Hale referenced NAR’s 2016 Profile of International Activity in U.S. Residential Real Estate released last July. She said foreigners increasingly view the U.S. as a great place to buy and invest in real estate. She noted the upward trend in sales activity from resident and non-resident foreign buyers, in the past seven years, with total foreign buyer transactions increasing from $65.9 billion in 2010 to $102.6 billion in the latest survey.
“A majority of foreign buyers in recent years come from China, which surpassed Canada as the top country by dollar volume of sales in 2013 and total sales in 2015,” said Hale. “Foreign buyers on average purchase more expensive homes than U.S. residents and are more likely to pay in cash.”
Where will future foreign buyers settle?
Hale said that in NAR’s latest survey, roughly over half of all foreign buyers purchased property in Florida (22 percent), California (15 percent), Texas (10 percent), Arizona or New York (each at 4 percent). Latin Americans, Europeans and Canadians – who tend to buy for vacation purposes in warm climates – mostly sought properties in Florida and Arizona. Asian buyers were most attracted to California and New York, while Texas mostly saw sales activity from Latin American, Caribbean and Asian buyers.

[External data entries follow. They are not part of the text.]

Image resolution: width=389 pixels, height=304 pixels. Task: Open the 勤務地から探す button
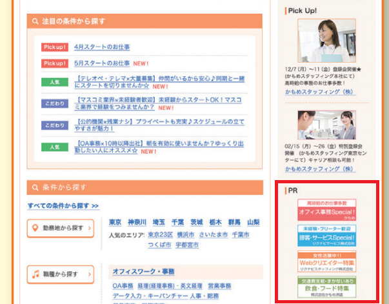[x=61, y=228]
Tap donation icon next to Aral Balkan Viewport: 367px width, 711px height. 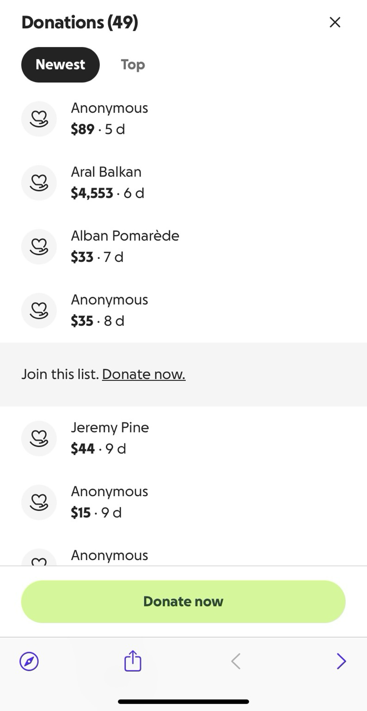(39, 183)

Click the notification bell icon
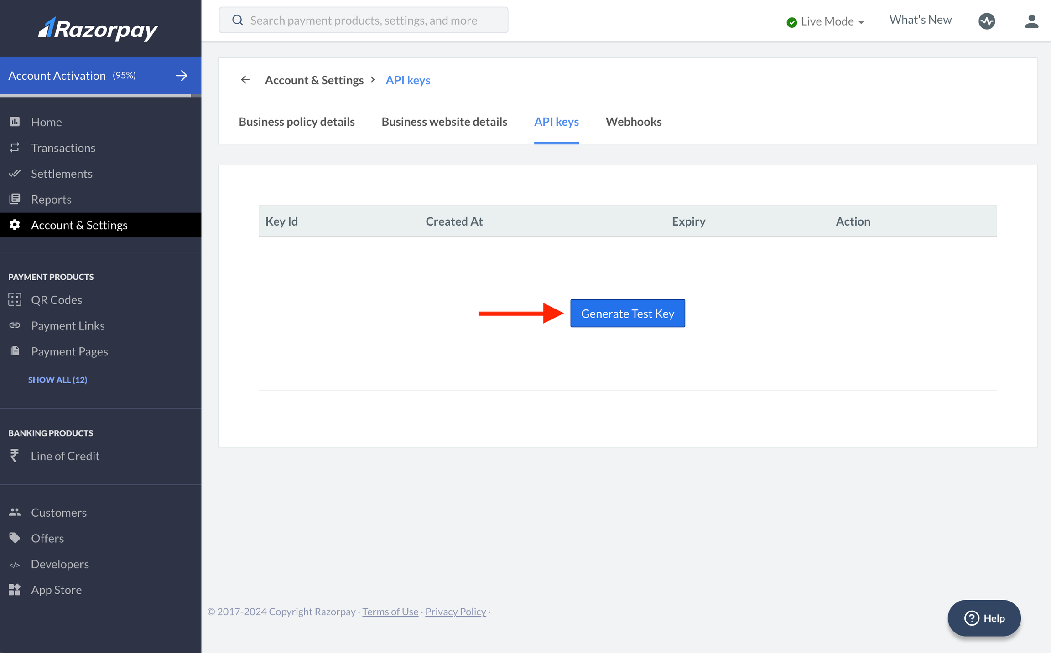[x=987, y=21]
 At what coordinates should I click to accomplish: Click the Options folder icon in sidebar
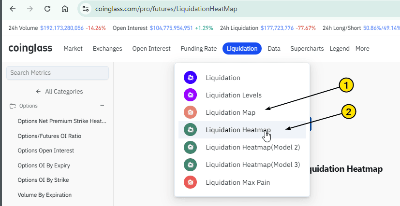(13, 106)
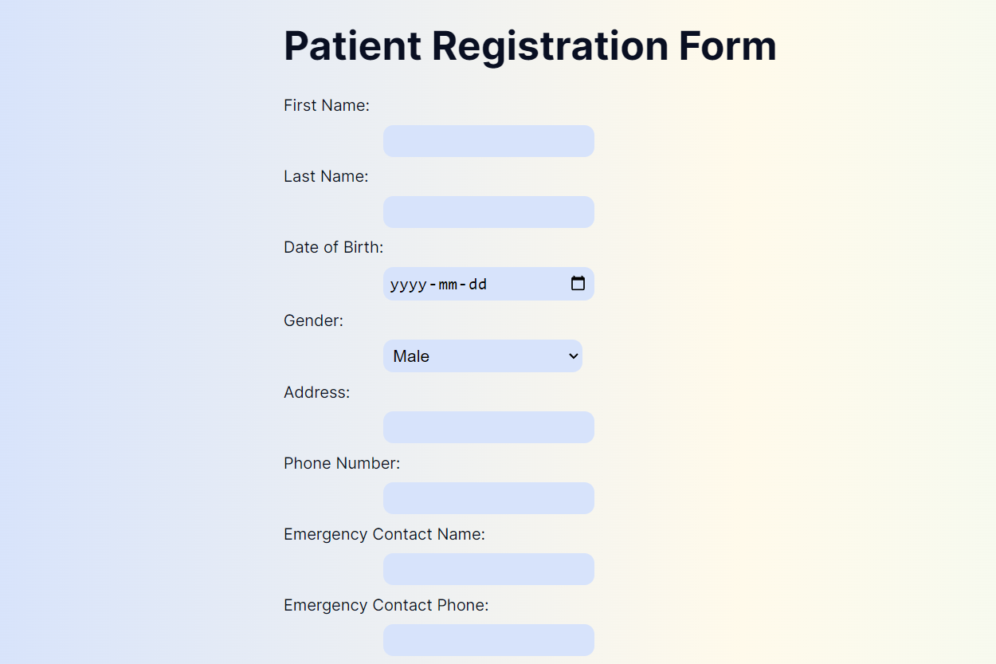Click the 'Date of Birth:' label
Screen dimensions: 996x664
(333, 247)
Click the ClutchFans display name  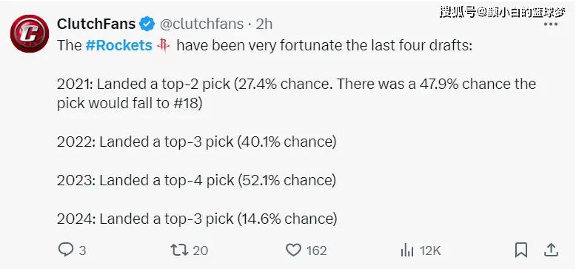96,24
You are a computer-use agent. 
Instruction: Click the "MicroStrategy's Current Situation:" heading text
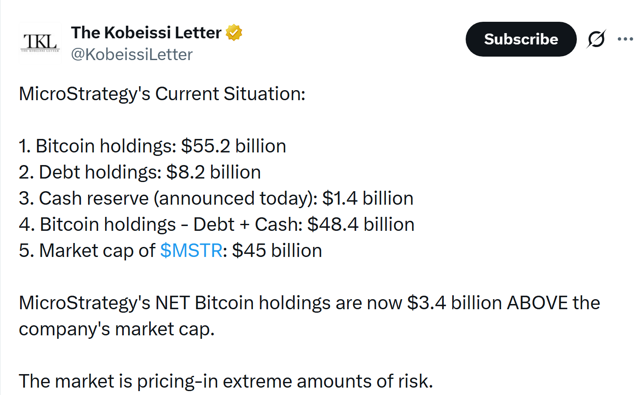pos(162,94)
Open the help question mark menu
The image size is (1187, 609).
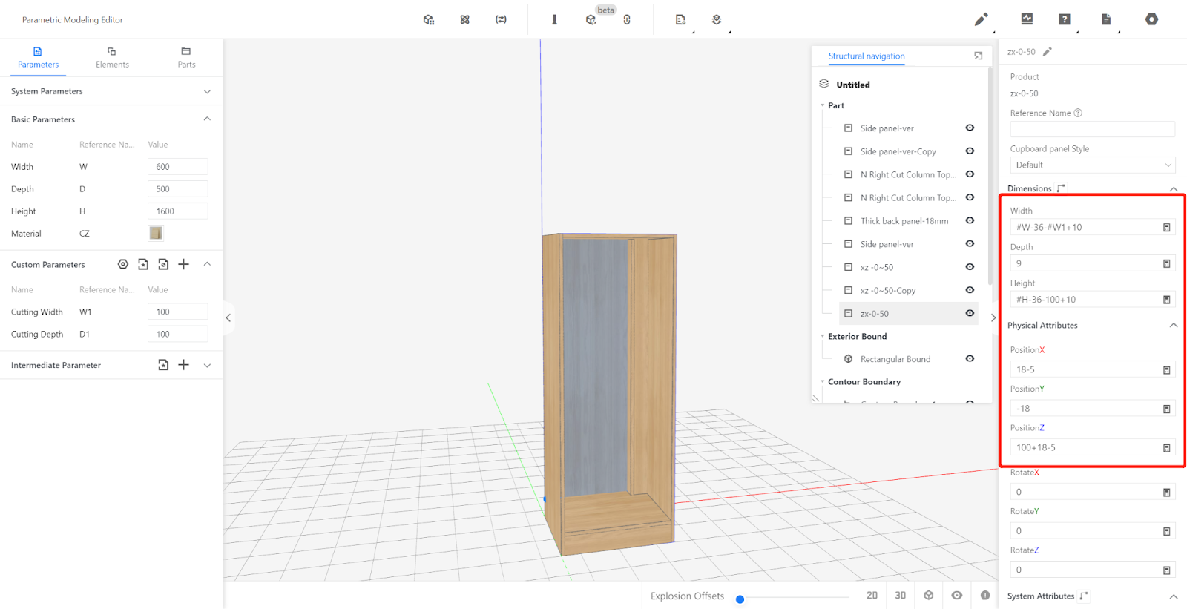1064,19
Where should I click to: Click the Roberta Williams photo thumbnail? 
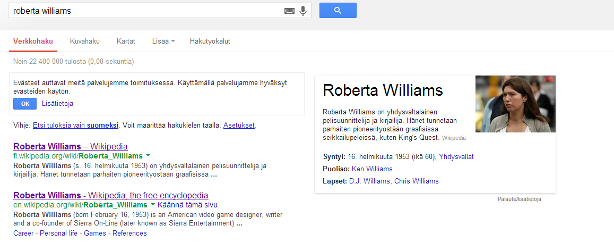[x=515, y=104]
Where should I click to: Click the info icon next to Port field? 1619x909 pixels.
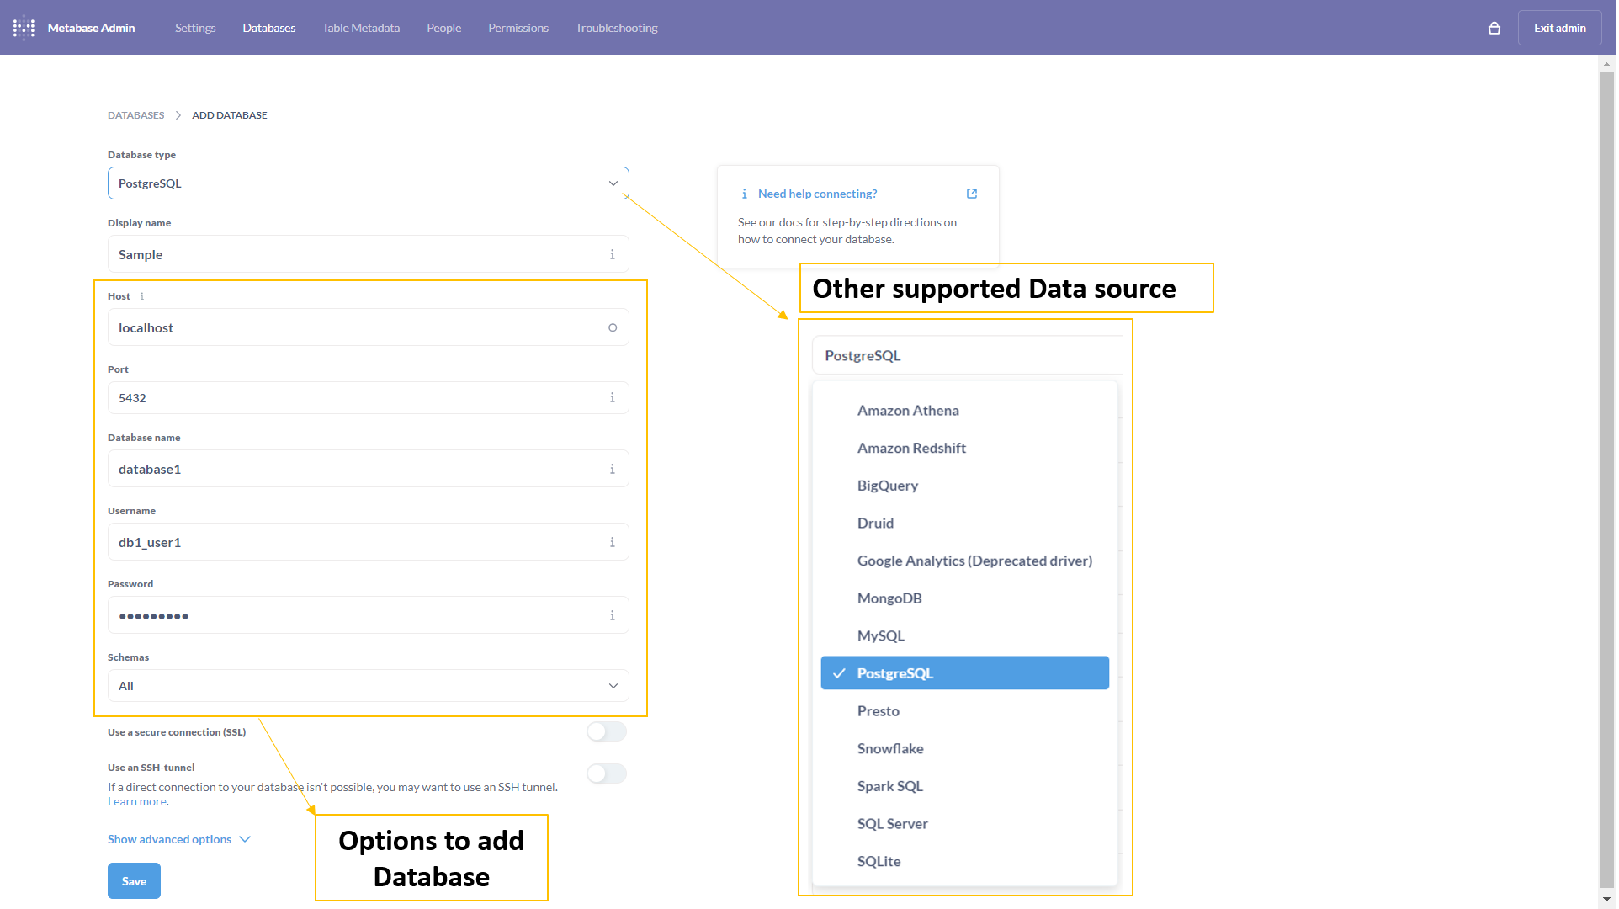point(612,397)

NAR’s 2017 Profile of International Activity in U.S. Residential Real Estate survey is scheduled for release this summer. Looking at the past year, Hale said monthly data from the Realtors Confidence Index revealed a rise in responses from Realtors indicating they worked with an international buyer.
“Chinese buyers are once again expected to top all countries in both total dollar volume and overall sales,” said Hale.